For it is over Jerusalem's holy hill, that our Lord Jesus Christ's holy name is written as King of the Jews for you to invoke it, for the atoning-blood to cleans you from sin instantly, so your name may be written with His in the book of life, because only those written in His book will enter into heaven's glory forever saved. Certainly, you will enter heaven's eternal life not dress with the rebellious flesh and ill blood from Adam and Eve, but this time, you will stand before our heavenly Father in the sacred-flesh and the atoning-blood of His Son Jesus Christ, because this is your eternal covenant-family sacred-flesh to enter heaven forever justified, so you may know love, peace and glory everlastingly.
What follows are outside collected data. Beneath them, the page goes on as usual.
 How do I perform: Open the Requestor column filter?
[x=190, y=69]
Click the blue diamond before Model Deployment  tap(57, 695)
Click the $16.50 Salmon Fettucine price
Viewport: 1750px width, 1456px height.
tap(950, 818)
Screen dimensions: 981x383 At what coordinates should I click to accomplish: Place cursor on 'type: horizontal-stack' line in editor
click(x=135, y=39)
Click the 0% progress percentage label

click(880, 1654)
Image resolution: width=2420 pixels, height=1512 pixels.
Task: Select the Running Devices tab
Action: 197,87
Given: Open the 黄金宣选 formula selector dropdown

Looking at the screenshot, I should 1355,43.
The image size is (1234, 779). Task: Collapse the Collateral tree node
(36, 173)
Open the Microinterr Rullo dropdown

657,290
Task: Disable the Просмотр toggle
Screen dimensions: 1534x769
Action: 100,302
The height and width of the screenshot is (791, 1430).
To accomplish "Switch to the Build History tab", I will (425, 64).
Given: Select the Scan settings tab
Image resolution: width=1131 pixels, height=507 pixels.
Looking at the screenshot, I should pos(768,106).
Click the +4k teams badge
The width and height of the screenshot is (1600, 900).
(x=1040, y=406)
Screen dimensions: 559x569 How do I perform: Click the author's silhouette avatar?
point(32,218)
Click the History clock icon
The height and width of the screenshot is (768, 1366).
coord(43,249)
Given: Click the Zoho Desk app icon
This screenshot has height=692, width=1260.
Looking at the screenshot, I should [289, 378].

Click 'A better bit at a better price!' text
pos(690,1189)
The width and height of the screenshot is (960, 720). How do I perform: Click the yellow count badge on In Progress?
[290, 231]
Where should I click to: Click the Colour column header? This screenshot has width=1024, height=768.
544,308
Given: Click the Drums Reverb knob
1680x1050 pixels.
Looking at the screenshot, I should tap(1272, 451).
This is a wonderful life that our heavenly Father has prepared for you since even before the foundation of the world, because He alone is your Father and thus you are His legitimate covenant-family that He personally started with Abraham and Sarah his wife that will never end in this life and in the next one to come in heaven's glory. These days, our heavenly Father needs to restore His Son Jesus Christ as King of the Jews in Israel, because for this he was sent from heaven above to be born from David's virgin daughter by the Holy Spirit, so he may retake the Kingship that only it belongs to him in this life and in heaven above, but into eternity.

This is the kingship that His Son Jesus Christ has the legitimate power to execute on earth, because he was born through Isaac within Abraham's family, so he may not only be the sacred sacrifice lamb to be presented before our heavenly Father over Mount Moriah thus to receive perfect Righteousness, forever, but also to become the miracle birth of Israel. Now, if His Son Jesus Christ is the birth of Israel that legitimately started with Abraham and Sarah his wife as their long waited son Isaac was born, by the Holy Spirit in the sacred-flesh and the atoning-blood of the King Messiah from heaven above, then he is to be King of Israel into eternity for God's holy name eternal glory.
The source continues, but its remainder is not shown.